### READING TEXT

While the majority your time may be spent pushing through large portions of text conversations, Danganronpa 2 isn’t a visual novel by the more conventional means; there’s a few different ways you’ll go about interacting with the game world. It doesn’t change all that much for the first part, but while a side-scrolling screen is controlled to move to each of the island’s locations, it’s actually a 3rd person point n’ click style adventure that you’ll find yourself manning for the most part.
Once the story kicks up the gear you’ll strolling around on your own accord and distributing your time away from in-depth murder investigations by shooting the breeze with classmates through casual chat and presents – you know, before they inevitably bite the dust.
While it certainly isn’t a case of “if” but “when” one of the island’s inhabitants reaches their end, you’re pushed straight into more point n’ click work to discover all of the “Bullet Truths” retaining to just what happened to the poor blighter who’s ready to but thrown into the ground. Alibis, murder weapons and sneaky clues eventually make up all that you need to piece the murder together and argue the facts against the rest of the class in round table trial of thought-provoking mini-games. While you’re brain may have deduced the perfect explanation, I can guarantee Danganronpa‘s cleverness will spin your idea into something with a little more bang.
It’s true; the game can drag a little between murder cases – but you can control that slightly by opting to end the “Free Time” segments prematurely and neglecting the cast. Shooting “Truth Bullets” for and against contradictions and agreements isn’t particularly well explained despite the fairly lengthy introduction to each portion of the trail process.

######

-- WHAT IS NEEDED --
Reproduce the part of the Danganronpa 2 review starting at "It’s true; the" and ending at "the trail process.", word for word.

### SUPPLIED MATERIAL

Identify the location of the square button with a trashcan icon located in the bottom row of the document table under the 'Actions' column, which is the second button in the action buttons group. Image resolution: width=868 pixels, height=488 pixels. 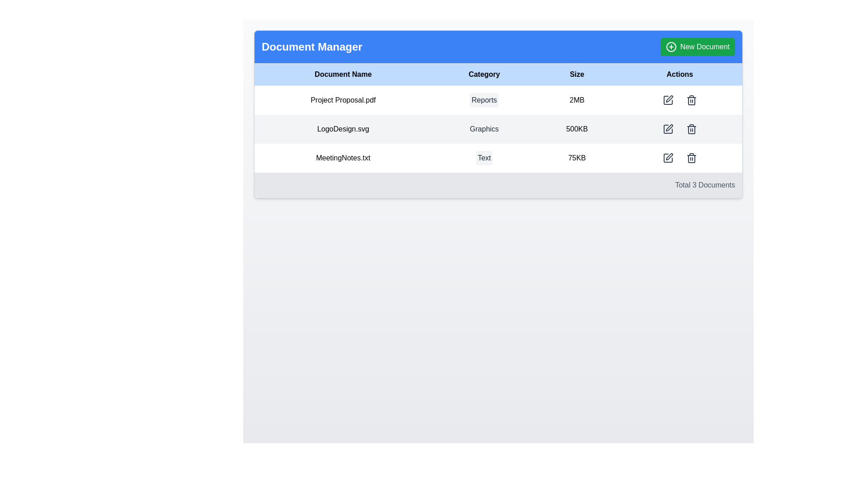
(691, 158).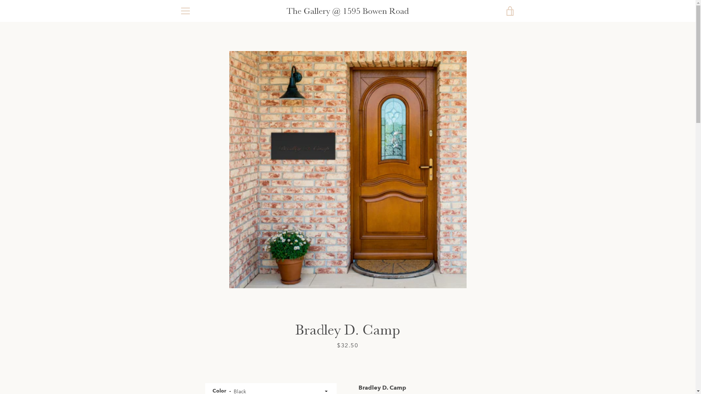 The width and height of the screenshot is (701, 394). What do you see at coordinates (189, 292) in the screenshot?
I see `'SEARCH'` at bounding box center [189, 292].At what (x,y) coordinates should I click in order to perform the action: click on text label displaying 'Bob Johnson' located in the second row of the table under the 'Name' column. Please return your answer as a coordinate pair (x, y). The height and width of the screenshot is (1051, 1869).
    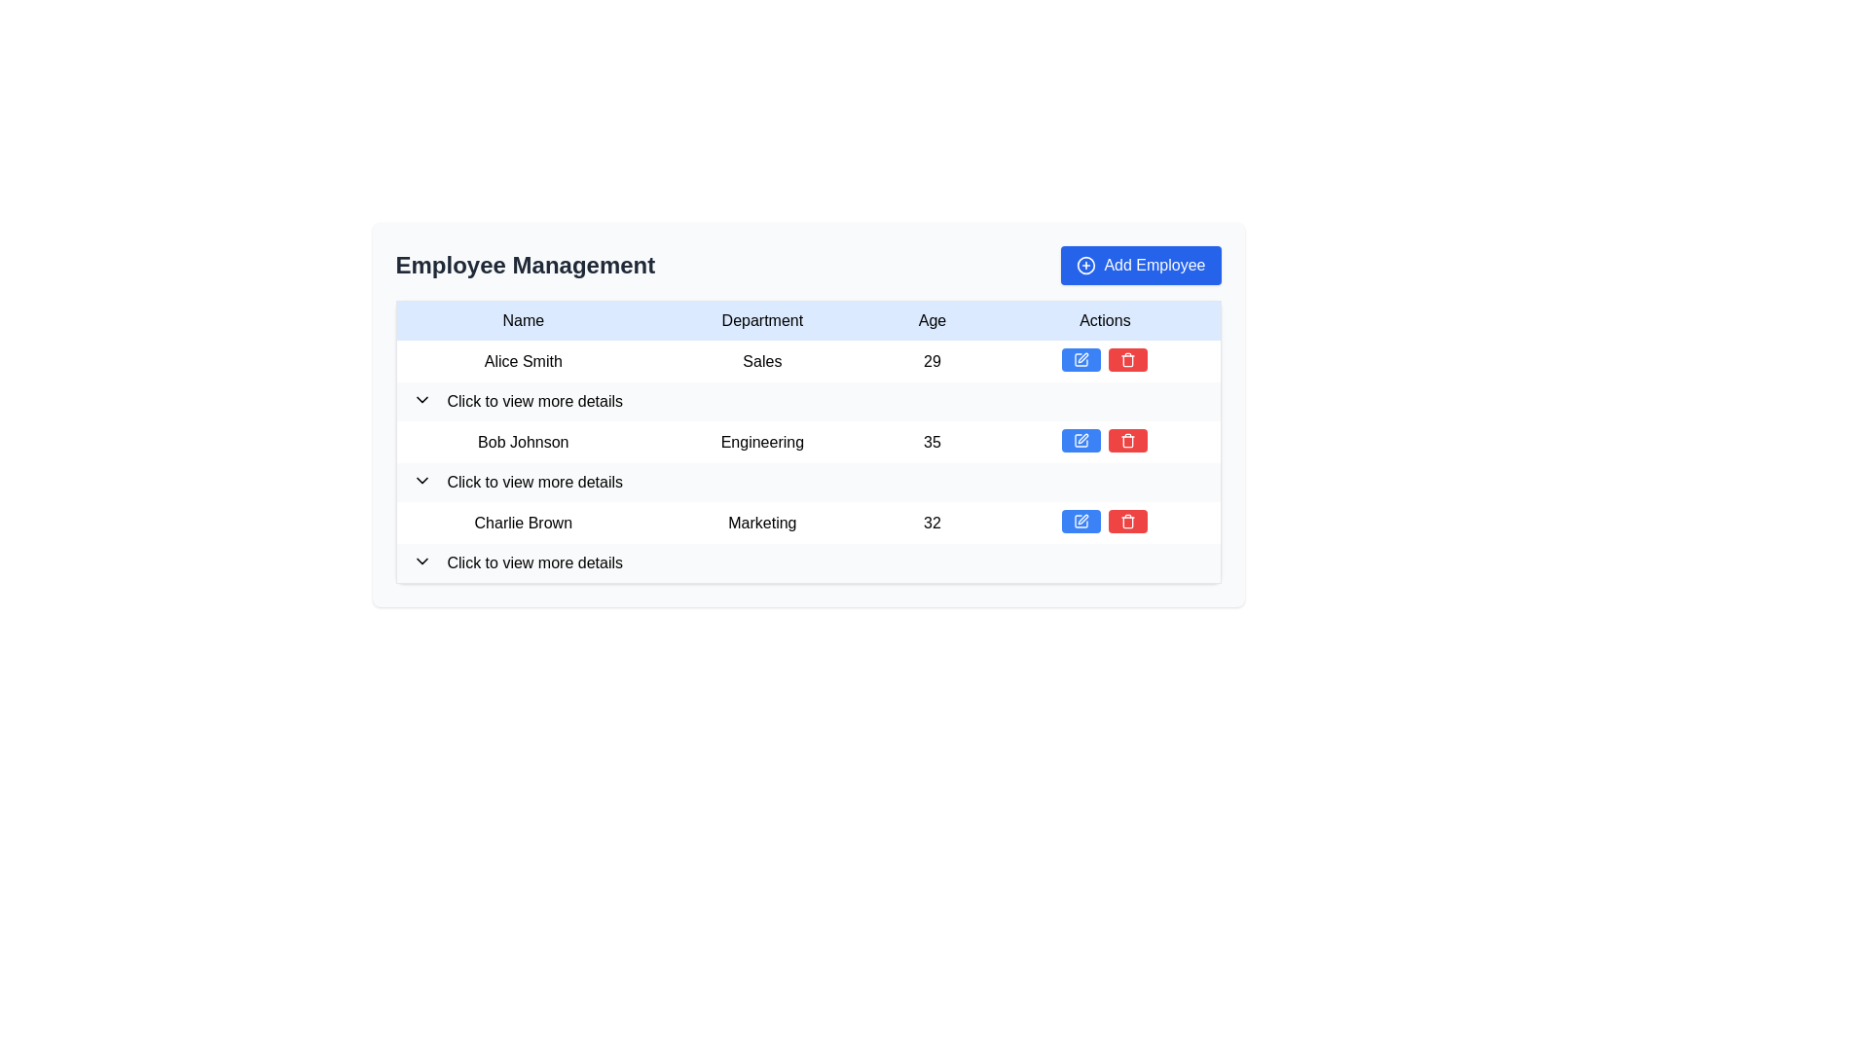
    Looking at the image, I should click on (523, 442).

######

-- FINISHED ANSWER --
It’s true; the game can drag a little between murder cases – but you can control that slightly by opting to end the “Free Time” segments prematurely and neglecting the cast. Shooting “Truth Bullets” for and against contradictions and agreements isn’t particularly well explained despite the fairly lengthy introduction to each portion of the trail process.